On the Individual Level:
- Self-reflection & curiosity. Encourage regular reflection on strengths and growth areas. Let people follow what energizes them.
- Mentorship and learning resources. Support courses, design challenges, or peer coaching that match their goals and role context.
- Community & exposure. Create space to connect with others through events, talks, or cross-team projects.
On the Team Level:
- Create a Team Skills Map. Combine individual T’s into a collective team map to identify strengths, overlaps, and skill gaps.
- Create skill rotation opportunities. Let designers stretch into new focus areas temporarily (e.g., research, systems, motion).
- Run internal knowledge shares. Team talks, critique circles, and informal lightning rounds make learning contagious.
- Identify need. Determine if any new general or specialized skills are required by the business, project, or industry trends
- Use project assignments intentionally. Align growth goals with real project work because this is where the learning sticks.
Continuous Assessment: Keeping Growth Aligned with Reality
Great teams don’t just add skills, they adapt them.
- Do regular team health checks. Quarterly skill map reviews or team retros help track progress and surface needs early.
- Evolve roles with the work. The skillset needed at MVP is not the same as what’s needed to scale. Don’t be afraid to rebalance.
- Know when to hire vs. grow. If a capability is critical but no one wants to own it or it’s too far out of reach, it may be time to bring in new expertise.
Building a Balanced Team Strategy
Whether the team is at the stage of scaling or restructuring, decisions about building a team should be made intentionally and not reactively.
- Hire for team shape, not individual genius. Look at what the team needs in terms of complementary strengths.
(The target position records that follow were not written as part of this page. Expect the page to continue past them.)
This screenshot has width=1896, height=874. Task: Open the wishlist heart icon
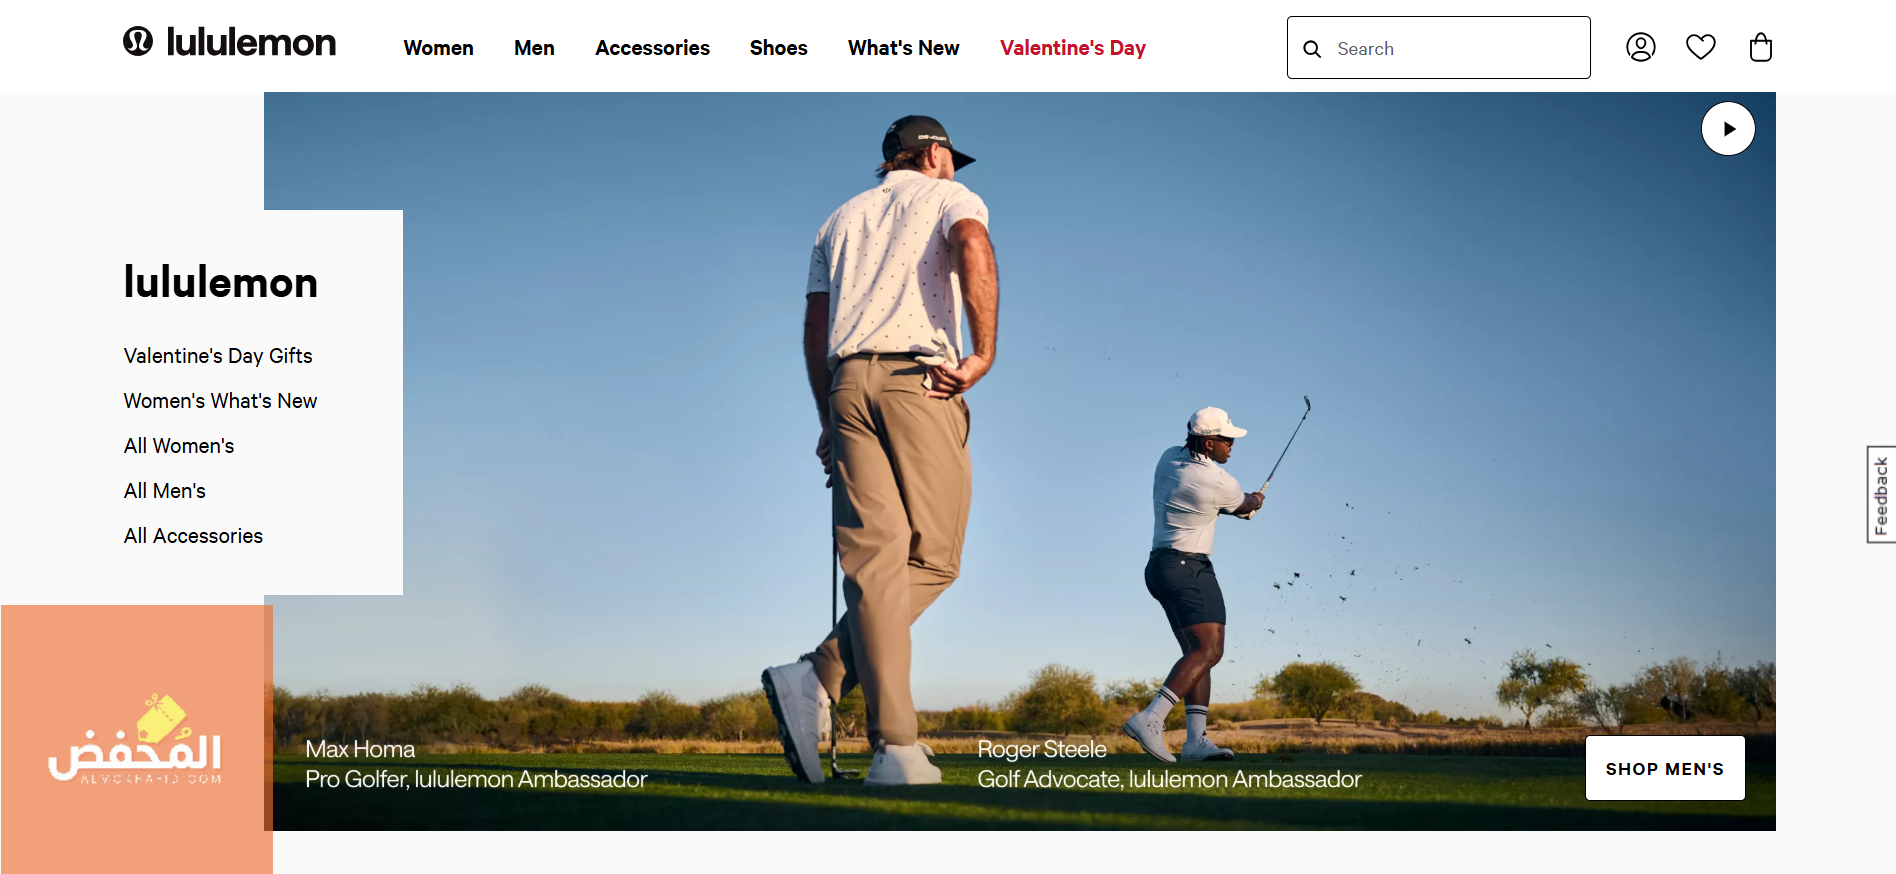(1701, 47)
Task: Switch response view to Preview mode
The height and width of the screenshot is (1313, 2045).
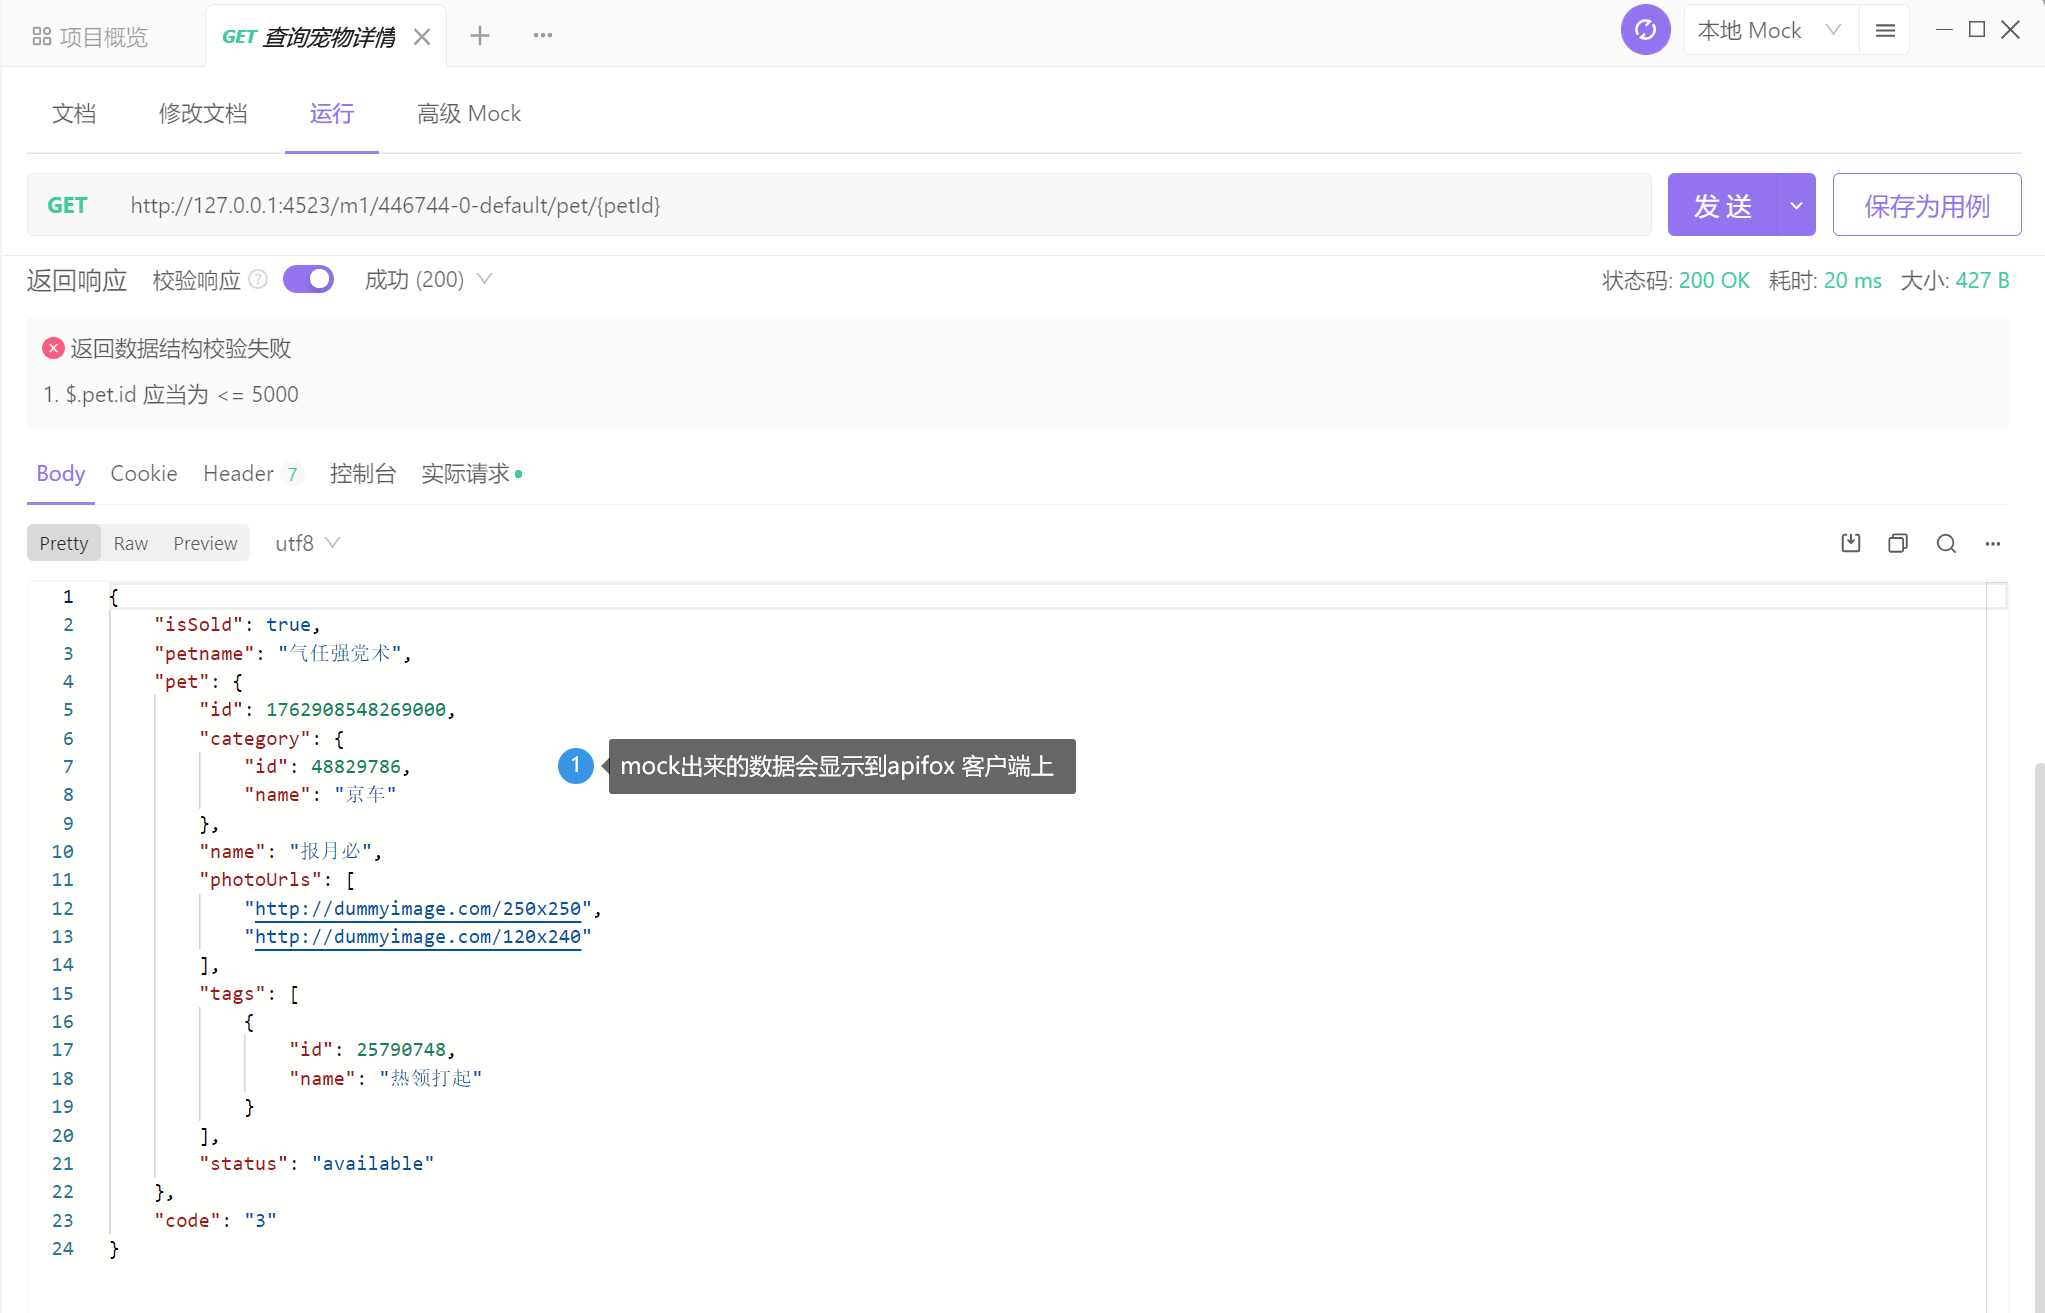Action: pos(205,542)
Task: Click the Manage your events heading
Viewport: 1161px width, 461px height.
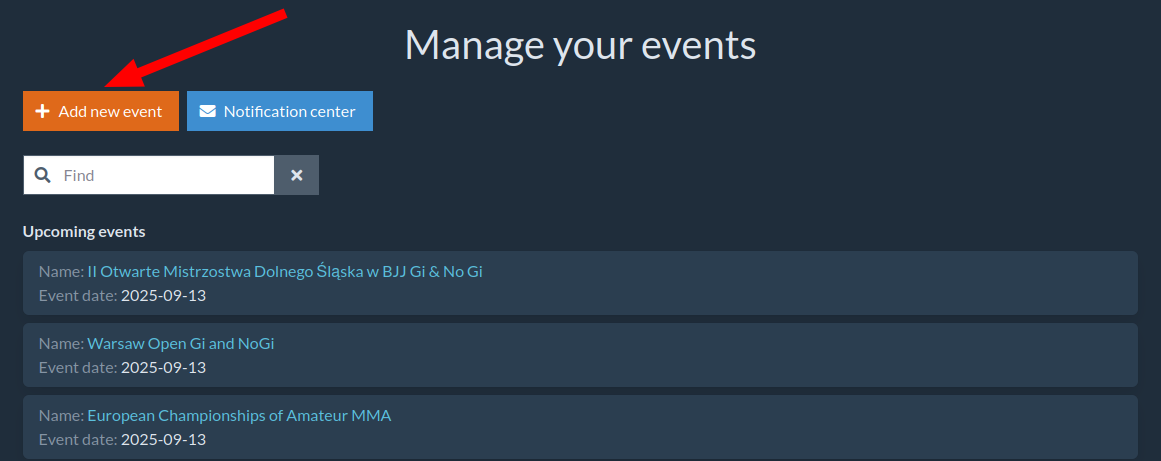Action: 580,45
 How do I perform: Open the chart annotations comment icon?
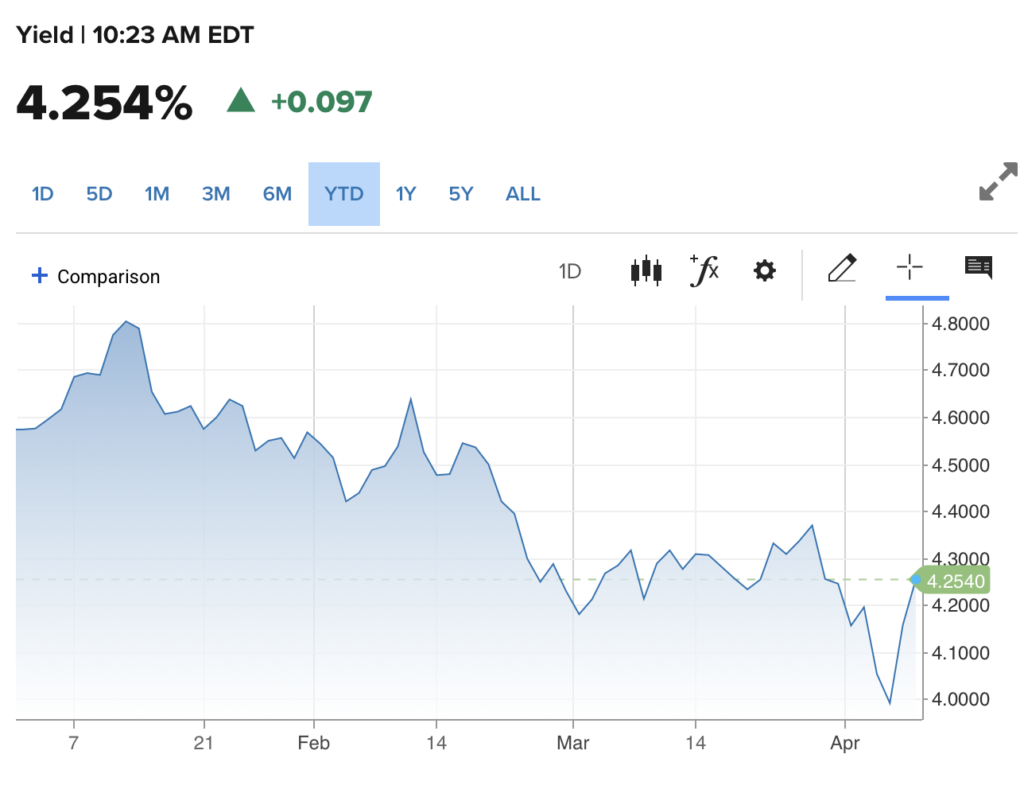[x=978, y=267]
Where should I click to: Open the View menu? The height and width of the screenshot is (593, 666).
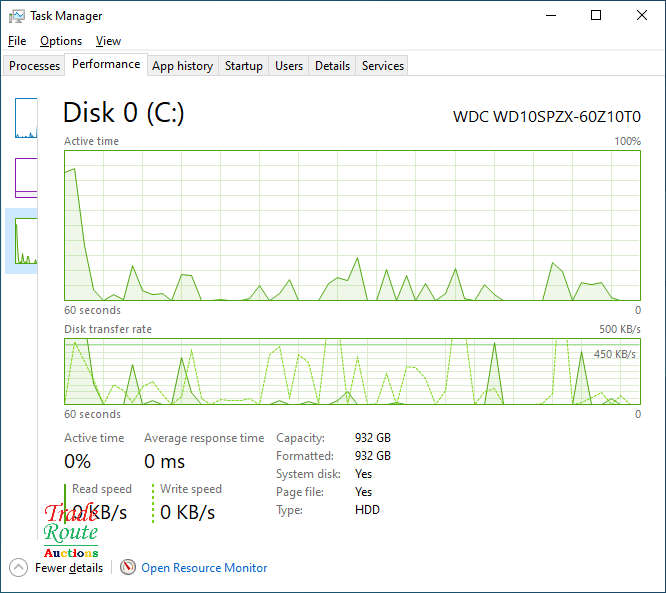pos(108,41)
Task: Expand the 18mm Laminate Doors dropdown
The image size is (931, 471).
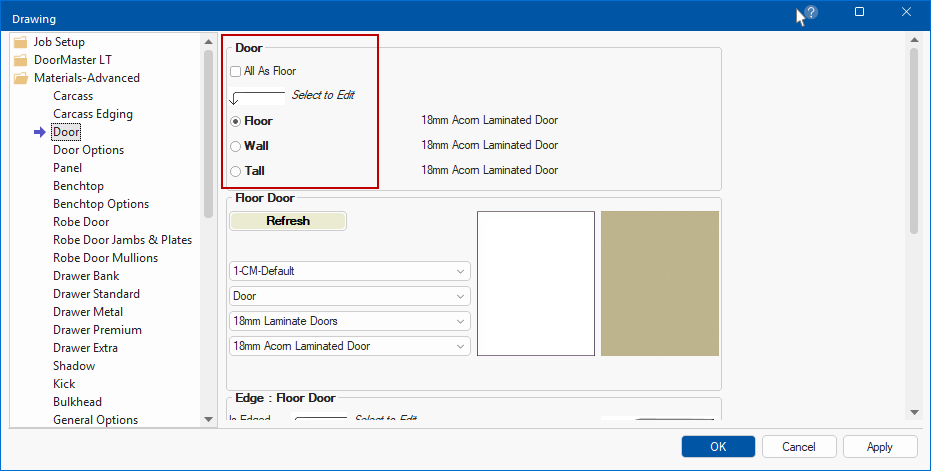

- Restructure roles when needed. Strategic realignment can unlock energy and better match designers to their evolving skillsets.
- Set clear growth expectations. Normalize development in 1:1s, project planning, and performance check-ins. Learning is part of the job, not a side project.
Wrapping up
Just like great products, great teams don’t happen by accident; they’re intentionally shaped, tested, and iterated. As designers, we’re trained to think in systems, understand user needs, and balance form with function. Growing personal skills or building a strong creative team is no different.
The ideal balance of T-shaped specialists isn’t a static formula, but it’s a dynamic framework that adapts to people, goals, and the context. It’s about pairing depth with breadth, individual growth with team evolution, and structure with flexibility. It’s about understanding that not every gap needs filling right away, and not every strength needs to be the same.
Whether you’re mentoring juniors, managing seniors, or designing the next hire, your role as a leader is to recognise potential, create opportunity, and shape an environment where complementary skills can thrive. Balance is never permanent, but with the right mindset and tools, it becomes sustainable.
In the end, building effective creative teams isn’t just an operational task. It’s one of the most impactful design challenges and one of the most rewarding when we get it right.